■ **Work task**
Some lines in the listing hold the word "computer". Return each of them.
*** Records shown
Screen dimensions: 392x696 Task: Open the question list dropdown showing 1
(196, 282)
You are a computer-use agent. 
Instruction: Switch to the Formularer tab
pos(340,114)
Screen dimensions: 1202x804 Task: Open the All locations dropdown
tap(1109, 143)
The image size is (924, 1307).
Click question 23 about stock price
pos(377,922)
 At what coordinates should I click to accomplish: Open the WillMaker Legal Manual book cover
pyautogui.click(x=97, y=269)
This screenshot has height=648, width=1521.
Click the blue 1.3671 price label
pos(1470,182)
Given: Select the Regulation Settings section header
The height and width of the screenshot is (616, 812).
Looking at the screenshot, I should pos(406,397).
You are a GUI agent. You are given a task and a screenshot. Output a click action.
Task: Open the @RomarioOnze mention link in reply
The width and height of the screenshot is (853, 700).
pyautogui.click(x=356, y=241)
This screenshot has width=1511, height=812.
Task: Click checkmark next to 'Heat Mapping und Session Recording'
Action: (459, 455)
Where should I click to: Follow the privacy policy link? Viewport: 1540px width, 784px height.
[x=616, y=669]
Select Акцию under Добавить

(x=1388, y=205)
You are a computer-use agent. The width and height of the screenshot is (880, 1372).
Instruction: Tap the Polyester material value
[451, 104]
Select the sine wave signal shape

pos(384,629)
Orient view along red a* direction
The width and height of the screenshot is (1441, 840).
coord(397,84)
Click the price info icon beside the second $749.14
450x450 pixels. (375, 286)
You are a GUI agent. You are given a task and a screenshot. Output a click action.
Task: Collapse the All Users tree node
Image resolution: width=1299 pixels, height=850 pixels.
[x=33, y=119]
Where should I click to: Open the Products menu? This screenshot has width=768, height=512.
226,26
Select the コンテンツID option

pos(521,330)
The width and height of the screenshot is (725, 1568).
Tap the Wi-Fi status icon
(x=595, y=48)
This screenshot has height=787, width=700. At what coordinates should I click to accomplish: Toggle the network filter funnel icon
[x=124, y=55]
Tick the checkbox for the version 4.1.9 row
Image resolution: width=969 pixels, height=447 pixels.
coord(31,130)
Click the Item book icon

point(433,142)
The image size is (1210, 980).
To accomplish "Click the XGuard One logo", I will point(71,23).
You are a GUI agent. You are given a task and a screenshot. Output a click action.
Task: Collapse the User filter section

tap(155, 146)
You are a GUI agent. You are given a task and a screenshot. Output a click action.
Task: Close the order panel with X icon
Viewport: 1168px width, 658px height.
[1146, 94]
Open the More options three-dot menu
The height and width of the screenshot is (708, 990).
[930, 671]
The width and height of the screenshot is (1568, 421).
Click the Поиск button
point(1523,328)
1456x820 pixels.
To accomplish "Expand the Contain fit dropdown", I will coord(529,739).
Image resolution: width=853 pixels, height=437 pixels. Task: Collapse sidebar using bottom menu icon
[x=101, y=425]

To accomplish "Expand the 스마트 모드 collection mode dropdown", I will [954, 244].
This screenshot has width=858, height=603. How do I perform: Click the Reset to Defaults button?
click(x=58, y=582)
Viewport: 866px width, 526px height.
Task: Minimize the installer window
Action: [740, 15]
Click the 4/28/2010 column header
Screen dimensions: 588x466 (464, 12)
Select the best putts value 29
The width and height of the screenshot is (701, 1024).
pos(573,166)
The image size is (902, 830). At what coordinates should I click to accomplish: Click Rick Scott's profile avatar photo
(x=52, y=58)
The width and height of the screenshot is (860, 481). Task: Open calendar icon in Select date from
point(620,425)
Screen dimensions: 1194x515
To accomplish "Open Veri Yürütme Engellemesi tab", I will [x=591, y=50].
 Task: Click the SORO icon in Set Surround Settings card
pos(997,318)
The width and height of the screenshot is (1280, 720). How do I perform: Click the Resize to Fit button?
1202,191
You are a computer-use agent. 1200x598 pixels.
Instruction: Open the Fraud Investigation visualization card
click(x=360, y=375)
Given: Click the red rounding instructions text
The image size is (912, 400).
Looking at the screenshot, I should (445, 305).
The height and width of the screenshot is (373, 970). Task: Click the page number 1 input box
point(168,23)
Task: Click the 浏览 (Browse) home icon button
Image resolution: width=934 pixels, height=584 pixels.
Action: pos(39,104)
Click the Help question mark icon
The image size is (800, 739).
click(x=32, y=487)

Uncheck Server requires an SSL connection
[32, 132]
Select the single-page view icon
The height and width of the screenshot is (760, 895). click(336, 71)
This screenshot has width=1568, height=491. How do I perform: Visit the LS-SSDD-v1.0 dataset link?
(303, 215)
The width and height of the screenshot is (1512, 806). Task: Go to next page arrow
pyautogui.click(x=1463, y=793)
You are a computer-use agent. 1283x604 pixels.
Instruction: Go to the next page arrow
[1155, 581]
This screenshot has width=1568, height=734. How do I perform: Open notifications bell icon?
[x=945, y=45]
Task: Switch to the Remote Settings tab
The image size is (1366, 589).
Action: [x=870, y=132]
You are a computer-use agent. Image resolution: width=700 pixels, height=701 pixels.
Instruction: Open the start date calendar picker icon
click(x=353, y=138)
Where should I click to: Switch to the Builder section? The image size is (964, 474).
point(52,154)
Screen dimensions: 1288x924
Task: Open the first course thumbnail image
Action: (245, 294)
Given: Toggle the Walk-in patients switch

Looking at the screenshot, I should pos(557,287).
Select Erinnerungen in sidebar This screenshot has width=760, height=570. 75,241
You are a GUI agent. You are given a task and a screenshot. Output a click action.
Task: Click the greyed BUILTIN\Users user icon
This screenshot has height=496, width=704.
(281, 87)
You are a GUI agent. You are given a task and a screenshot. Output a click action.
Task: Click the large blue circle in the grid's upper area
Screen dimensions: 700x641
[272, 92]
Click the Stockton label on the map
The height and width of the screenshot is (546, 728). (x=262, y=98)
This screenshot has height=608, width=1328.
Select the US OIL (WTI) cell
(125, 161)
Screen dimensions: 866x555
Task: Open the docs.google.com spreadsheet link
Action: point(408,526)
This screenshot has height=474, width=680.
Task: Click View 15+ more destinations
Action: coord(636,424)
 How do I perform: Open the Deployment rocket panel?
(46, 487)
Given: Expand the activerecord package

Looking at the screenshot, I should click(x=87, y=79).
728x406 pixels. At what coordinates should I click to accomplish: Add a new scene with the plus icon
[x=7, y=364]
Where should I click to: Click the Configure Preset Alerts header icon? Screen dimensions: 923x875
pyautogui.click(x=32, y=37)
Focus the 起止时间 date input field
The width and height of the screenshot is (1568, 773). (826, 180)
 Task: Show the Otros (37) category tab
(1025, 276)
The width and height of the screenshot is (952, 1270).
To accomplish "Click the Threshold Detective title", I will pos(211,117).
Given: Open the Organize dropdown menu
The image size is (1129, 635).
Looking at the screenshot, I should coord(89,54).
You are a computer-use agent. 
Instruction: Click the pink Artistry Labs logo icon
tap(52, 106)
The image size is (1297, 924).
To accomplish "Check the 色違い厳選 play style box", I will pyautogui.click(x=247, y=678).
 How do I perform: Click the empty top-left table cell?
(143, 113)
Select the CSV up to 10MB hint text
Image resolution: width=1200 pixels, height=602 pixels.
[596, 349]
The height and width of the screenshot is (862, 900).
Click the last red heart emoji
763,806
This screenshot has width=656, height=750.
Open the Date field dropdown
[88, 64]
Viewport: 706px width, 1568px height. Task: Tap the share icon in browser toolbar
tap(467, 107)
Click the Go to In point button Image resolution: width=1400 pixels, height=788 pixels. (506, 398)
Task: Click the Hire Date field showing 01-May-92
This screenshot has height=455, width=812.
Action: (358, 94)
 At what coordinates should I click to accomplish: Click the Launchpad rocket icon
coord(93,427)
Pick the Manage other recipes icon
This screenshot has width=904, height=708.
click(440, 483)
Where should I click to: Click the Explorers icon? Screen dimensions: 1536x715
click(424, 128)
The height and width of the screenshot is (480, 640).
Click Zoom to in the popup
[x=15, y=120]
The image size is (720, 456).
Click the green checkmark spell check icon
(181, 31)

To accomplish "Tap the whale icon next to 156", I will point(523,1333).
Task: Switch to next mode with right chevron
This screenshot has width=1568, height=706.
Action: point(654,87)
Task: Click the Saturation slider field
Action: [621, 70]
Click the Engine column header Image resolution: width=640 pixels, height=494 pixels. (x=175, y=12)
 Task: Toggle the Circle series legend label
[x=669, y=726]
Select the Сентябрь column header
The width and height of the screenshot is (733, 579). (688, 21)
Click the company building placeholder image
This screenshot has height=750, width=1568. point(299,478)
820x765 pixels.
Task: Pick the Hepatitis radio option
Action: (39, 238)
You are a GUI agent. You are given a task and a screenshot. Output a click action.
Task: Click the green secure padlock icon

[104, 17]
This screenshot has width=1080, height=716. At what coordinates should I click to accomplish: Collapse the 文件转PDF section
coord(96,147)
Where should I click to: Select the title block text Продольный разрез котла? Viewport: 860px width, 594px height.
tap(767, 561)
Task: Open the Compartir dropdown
******
■ **Solution to this task**
You are a computer-use agent. 
You are a computer-use agent. The width and height of the screenshot is (880, 1372).
You are a computer-use agent. 1200x598 pixels.
You are a computer-use agent. 1283x604 pixels.
You are a computer-use agent. Image resolution: width=700 pixels, height=701 pixels.
You are a computer-use agent. 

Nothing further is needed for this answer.